Yoga: El arte de habitar la calma
Dialogámos con Nicolás Benítez, instructor en mouna_tuespacio, a práctica del Yoga en el mundo actual
En un mundo marcado por la sobreestimulación y el ritmo acelerado, nos hemos acostumbrado a vivir desfragmentados. Pensamos una cosa, sentimos otra y terminamos actuando de una manera completamente distinta.
El yoga no es una mera serie de posturas ni un entrenamiento físico convencional: el yoga es unión. En su nivel más fundamental, es la disciplina que nos permite unificar el pensar, el sentir y el actuar para recuperar la coherencia interna y reconectarnos con el todo.
1. La desunión interna y el repliegue de los sentidos
Nuestros cinco sentidos están diseñados de forma natural para orientarse hacia afuera: si vemos algo atractivo, queremos tocarlo; si pensamos en algo apetecible, buscamos probarlo. Vivimos arrastrados por los estímulos del entorno.
El problema actual radica en que el exceso de información y la velocidad del día a día nos mantienen en un estado de alerta continua. Es aquí donde el yoga actúa como un freno consciente:
- Pratyahara (absorción sensorial): En lugar de que los sentidos salgan al encuentro del objeto, la práctica hace que se replieguen hacia el interior.
- Presencia y calma: Al replegar la atención sensorial, surge de manera natural un estado de paz. Para la tradición yoguica, la paz no es un concepto abstracto o místico, sino una ciencia de la presencia.
2. Los 8 pasos del Yoga: una escalera hacia la introspección
Para comprender el alcance completo de esta disciplina, es útil recordar que el camino trazado por la filosofía del yoga consta de ocho etapas progresivas:
- Yamas: Conductas y principios éticos respecto a la sociedad.
- Niyamas: Observancias personales y autodisciplina.
- Asanas: Posturas físicas.
- Pranayama: Control y regulación del sistema respiratorio.
- Pratyahara: Introspección y repliegue de los sentidos.
- Dharana: Estado de concentración focalizada.
- Dhyana: Meditación sostenida.
- Samadhi: Estado de superconsciencia o integración última.
3. Inteligencia corporal, respiración y la columna vertebral
En la dimensión física, el yoga trabaja a través del desarrollo de la inteligencia corporal.
El papel del movimiento y la postura estática
El trabajo físico suele comenzar de manera dinámica (por ejemplo, con los tradicionales Saludos al Sol) para calentar el cuerpo, preparar las articulaciones y ganar flexibilidad.
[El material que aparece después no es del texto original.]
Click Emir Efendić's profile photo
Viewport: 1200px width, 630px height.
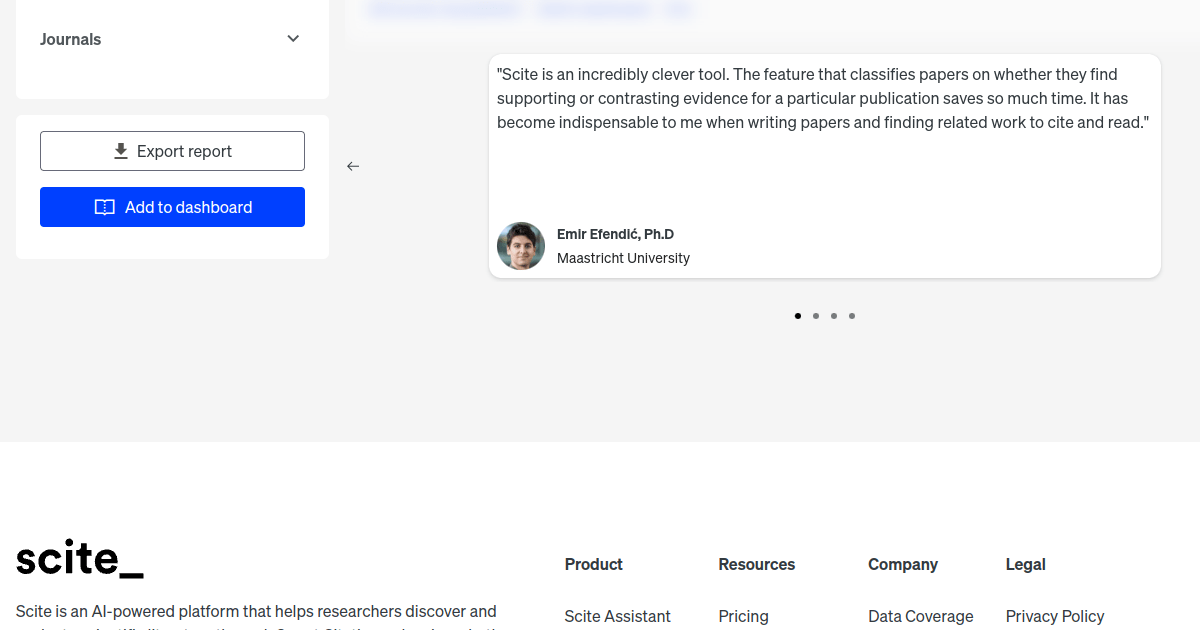521,246
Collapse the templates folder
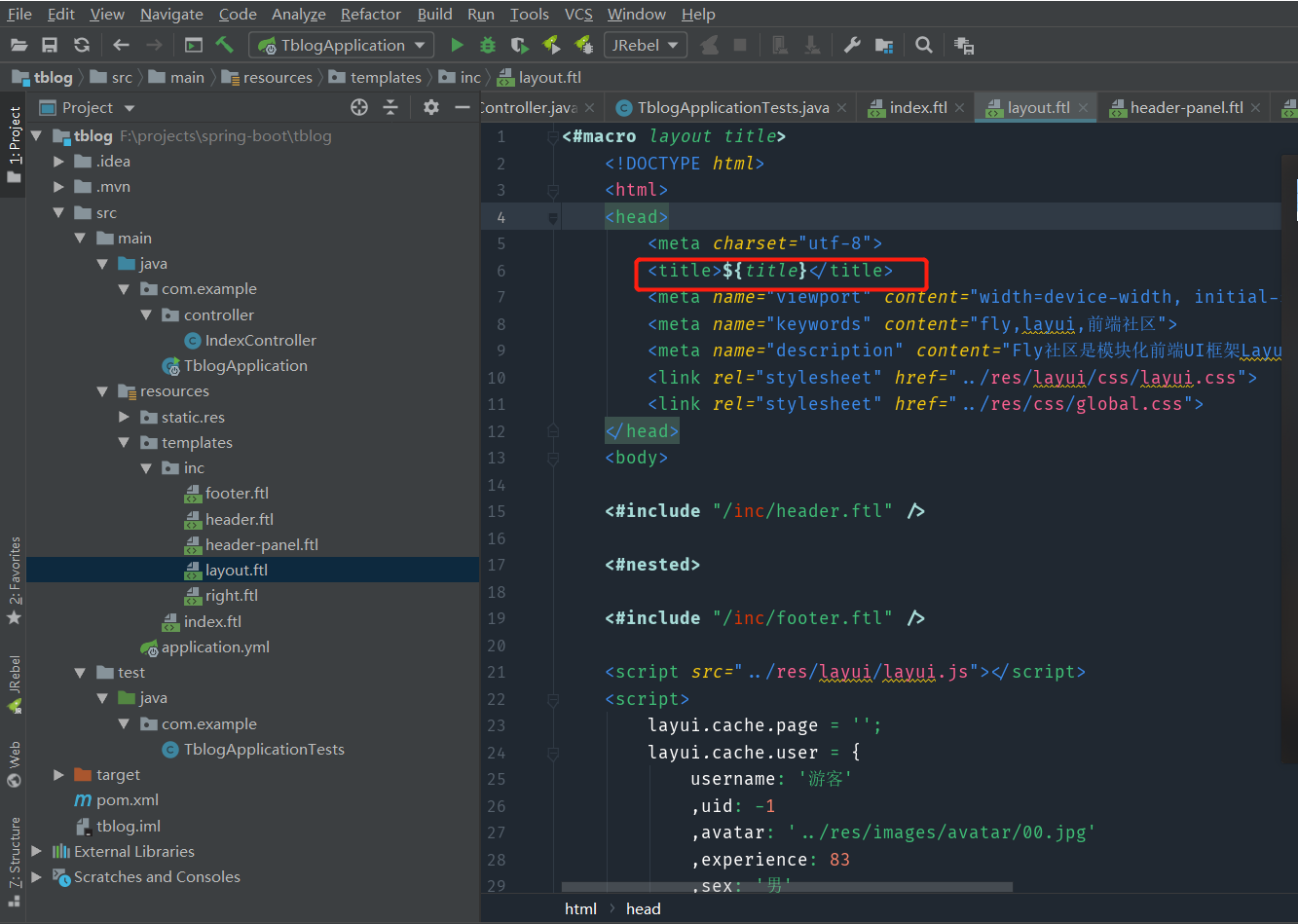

Sin embargo, el impacto profundo ocurre en la postura estática (asana):
al permanecer en la postura, el trabajo deja de ser puramente muscular y empieza a impactar directamente en los órganos internos, las glándulas y el sistema endocrino.
La columna vertebral y la mente
Para la visión clásica del yoga, el cerebro no opera de forma aislada: “corre” a lo largo de toda la columna vertebral. Darle a la columna todos los rangos de movimiento posibles en cada sesión optimiza el funcionamiento del sistema nervioso y potencia las capacidades cognitivas innatas.
La respiración como puente eléctrico
La respiración es el nexo que une el cuerpo con la mente. En las fosas nasales existen receptores eléctricos que comunican directamente con el sistema nervioso central. Al regular la forma en que respiramos, modificamos inmediatamente el estado de nuestra mente. En la práctica, no se busca la perfección estética o gimnástica de la postura, sino la conexión consciente con la respiración dentro de ella.
4. «Adáptate, ajústate, acomódate»: consistencia sobre perfección
Siguiendo las enseñanzas del linaje de Swami Sivananda y Swami Satyananda, la clave de la práctica reside en la adaptabilidad.
En la actualidad, muchas personas sienten que “no tienen tiempo” para practicar o que se van a aburrir. Frente a esto, la premisa es clara: lo mínimo que hagamos hoy ya es un montón.
- La regla de la constancia: Es preferible realizar 6 saludos al sol y una postura bien hecha durante 15 minutos al día, que intentar sostener rutinas largas que no encajan en el ritmo de vida actual.
- Cambio de hábitos natural: La práctica continua purifica el organismo. Con el tiempo, es el propio cuerpo el que se convierte en un “seleccionador”, rechazando de manera orgánica aquello que le resulta pesado o nocivo (alimentación, ambientes, rutinas).
La salud mental y física no se transforman con promesas mágicas, sino con disciplina diaria. A medida que el cuerpo y la mente experimentan ese estado de calma profunda —a menudo nuevo para quienes viven con estrés crónico—, la propia naturaleza interna empieza a pedir ese espacio de práctica.